Streaming deflate - can't reliably read chunks as they arrive instead of the entire stream

315 views
Skip to first unread message

A Keeton

unread,
Jul 13, 2016, 11:12:29 AM7/13/16
to golang-nuts
I'm trying to decompress messages arriving over websockets that are using permessage-deflate.

I've run into a couple of issues using flate. 

Assume: 

buf := new(bytes.Buffer)
flater := flate.NewReader(buf)

Each new websockets message is written into buf and then I call Read on flater. It works for 1 or more messages (sometimes several right up until I fill the 32k window). Eventually the Read fails and flate says there is a corrupt byte before some offset. Even after more data has been written to buf, successive reads fail. I presume there's some need to reset the flater to a previous state, but Reset hasn't gotten me anywhere.

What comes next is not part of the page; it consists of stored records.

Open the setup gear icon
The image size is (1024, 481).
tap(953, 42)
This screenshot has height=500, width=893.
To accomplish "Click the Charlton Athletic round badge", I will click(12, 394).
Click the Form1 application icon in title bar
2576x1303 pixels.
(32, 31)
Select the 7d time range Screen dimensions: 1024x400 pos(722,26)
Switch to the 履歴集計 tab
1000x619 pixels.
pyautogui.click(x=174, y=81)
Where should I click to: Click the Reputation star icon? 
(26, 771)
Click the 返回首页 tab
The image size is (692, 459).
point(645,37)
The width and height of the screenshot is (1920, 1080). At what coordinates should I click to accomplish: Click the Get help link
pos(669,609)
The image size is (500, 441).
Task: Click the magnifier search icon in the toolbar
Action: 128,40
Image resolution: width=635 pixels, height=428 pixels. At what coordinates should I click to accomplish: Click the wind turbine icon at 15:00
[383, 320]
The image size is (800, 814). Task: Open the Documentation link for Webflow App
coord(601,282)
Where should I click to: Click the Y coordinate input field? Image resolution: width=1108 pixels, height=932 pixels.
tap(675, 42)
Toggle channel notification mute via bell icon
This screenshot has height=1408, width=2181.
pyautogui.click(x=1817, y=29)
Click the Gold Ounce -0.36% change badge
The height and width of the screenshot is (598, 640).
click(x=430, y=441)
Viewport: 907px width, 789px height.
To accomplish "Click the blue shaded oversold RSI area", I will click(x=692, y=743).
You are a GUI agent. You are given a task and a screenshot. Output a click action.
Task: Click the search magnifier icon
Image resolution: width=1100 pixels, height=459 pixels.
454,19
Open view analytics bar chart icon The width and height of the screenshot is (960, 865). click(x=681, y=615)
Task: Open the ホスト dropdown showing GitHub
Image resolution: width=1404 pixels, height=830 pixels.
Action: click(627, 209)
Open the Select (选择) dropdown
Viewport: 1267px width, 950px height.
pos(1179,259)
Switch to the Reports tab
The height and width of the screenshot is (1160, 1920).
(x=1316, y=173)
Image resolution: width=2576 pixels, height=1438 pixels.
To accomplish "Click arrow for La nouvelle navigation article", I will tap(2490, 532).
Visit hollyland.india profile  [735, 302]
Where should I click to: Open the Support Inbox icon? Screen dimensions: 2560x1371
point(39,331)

However, the data decompresses fine if I save the entire stream to a file and then deflate the file.

What is the correct way to deflate chunks of data as they become available?

(A past post says to call ReadFull but that does not work in this case).

Nigel Tao

unread,
Jul 13, 2016, 11:00:53 PM7/13/16
to A Keeton, golang-nuts
On Thu, Jul 14, 2016 at 12:35 AM, A Keeton <ajke...@gmail.com> wrote:
> I'm trying to decompress messages arriving over websockets that are using
> permessage-deflate.

You say that you're using "per message" deflate...


> Each new websockets message is written into buf and then I call Read on

...but then it sounds like you're concatenating all of the messages
together, writing them all to the one buffer, so you're treating it as
"per stream" deflate instead of "per message".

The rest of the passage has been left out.